■ **Problem statement**
When you reach the records below, output every one exactly as written but leave out any pictures.

++++ Information supplied

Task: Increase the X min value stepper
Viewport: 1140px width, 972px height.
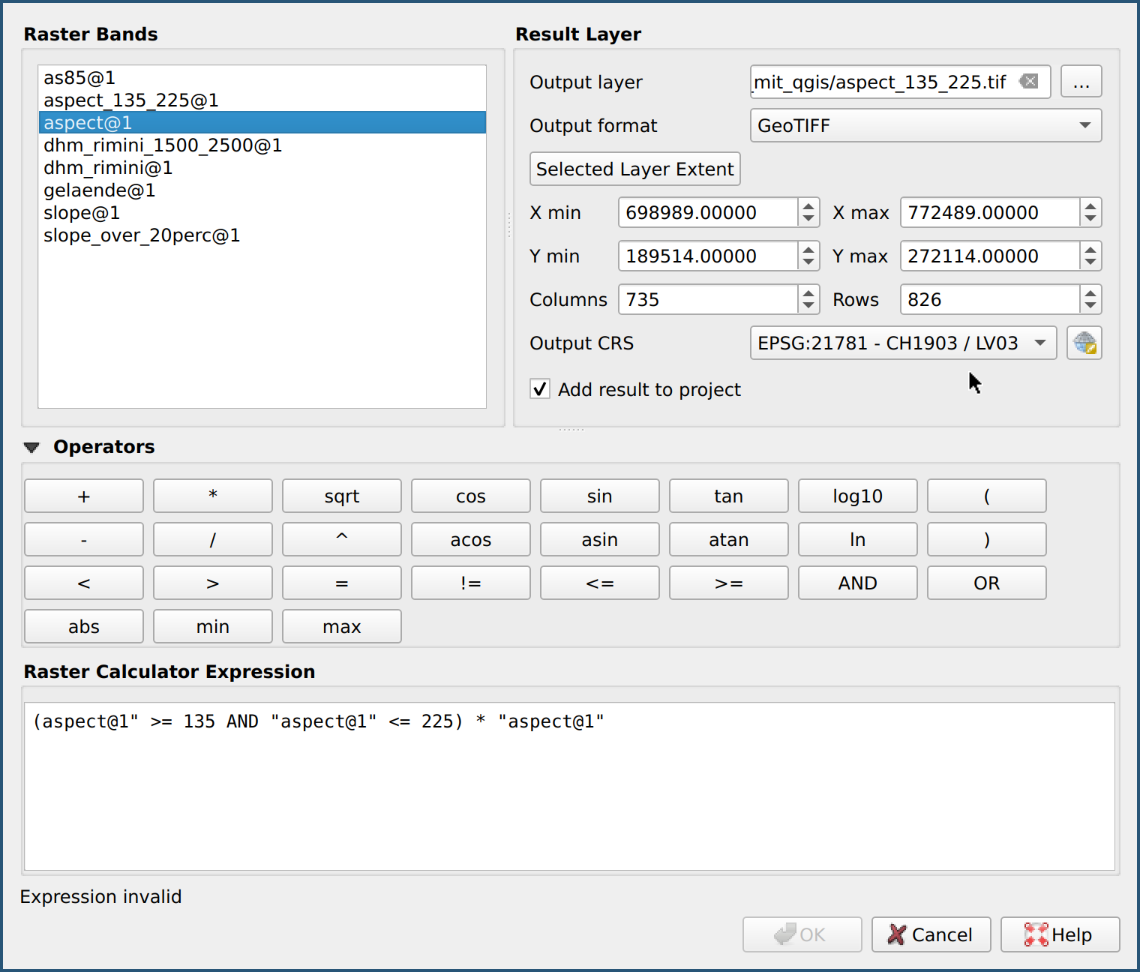Action: pos(809,206)
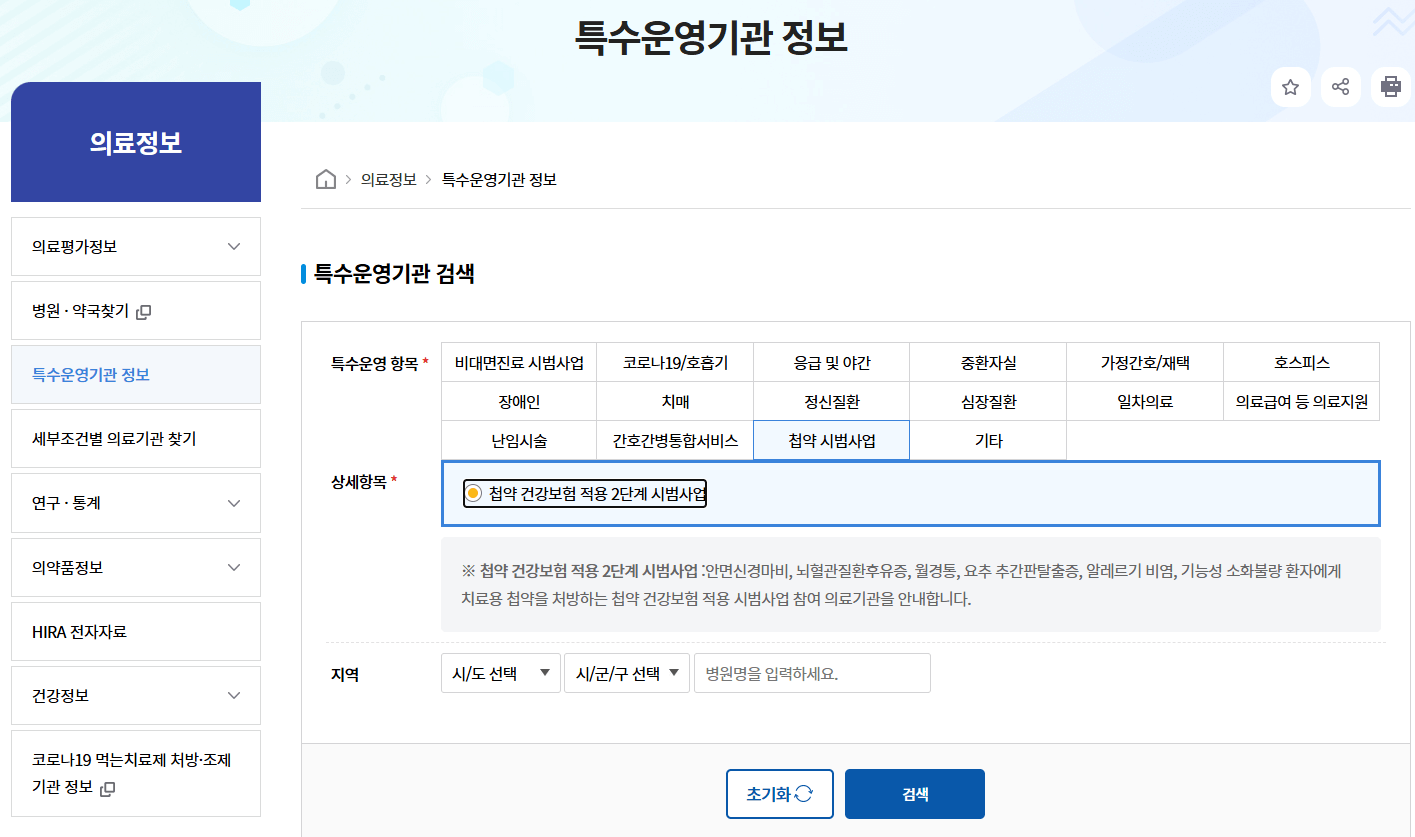Click the home icon in the breadcrumb
This screenshot has width=1415, height=837.
[x=325, y=179]
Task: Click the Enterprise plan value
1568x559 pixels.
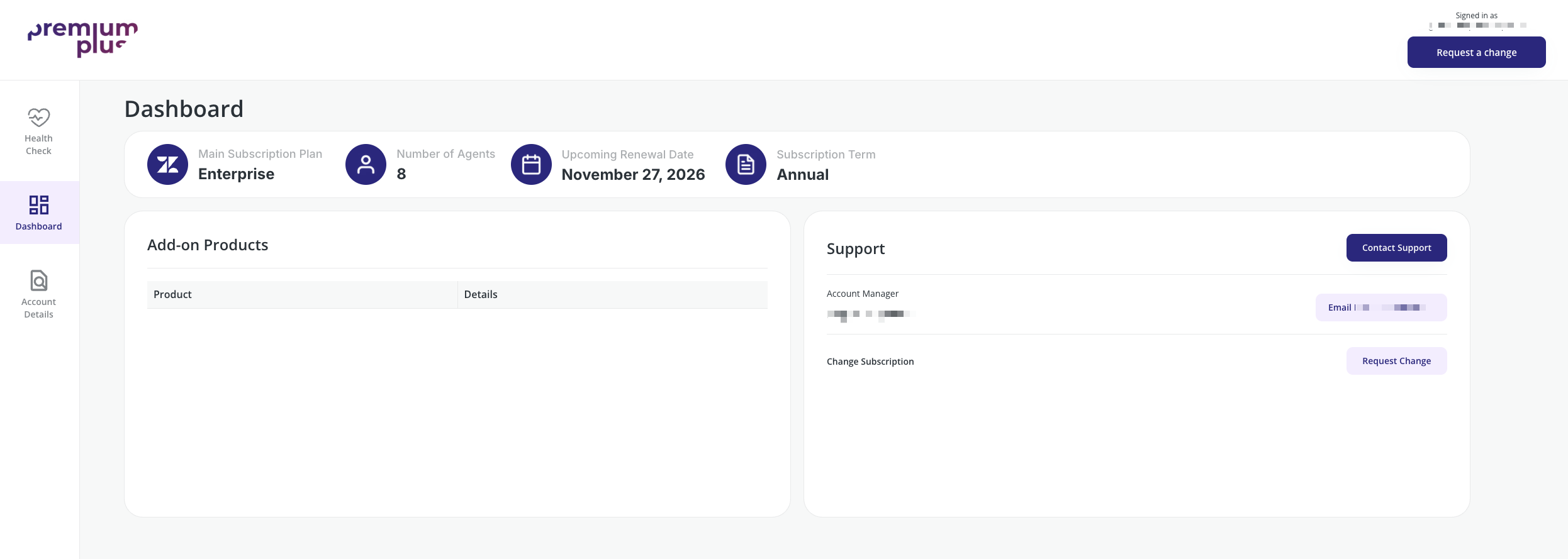Action: (x=236, y=174)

++++++++

■ **Result for this task**
Task: Increase the X min value stepper
Viewport: 1140px width, 972px height.
Action: pos(809,206)
Click the home icon in the breadcrumb
This screenshot has width=1415, height=837.
[x=325, y=179]
Task: Click the Enterprise plan value
1568x559 pixels.
Action: (x=236, y=174)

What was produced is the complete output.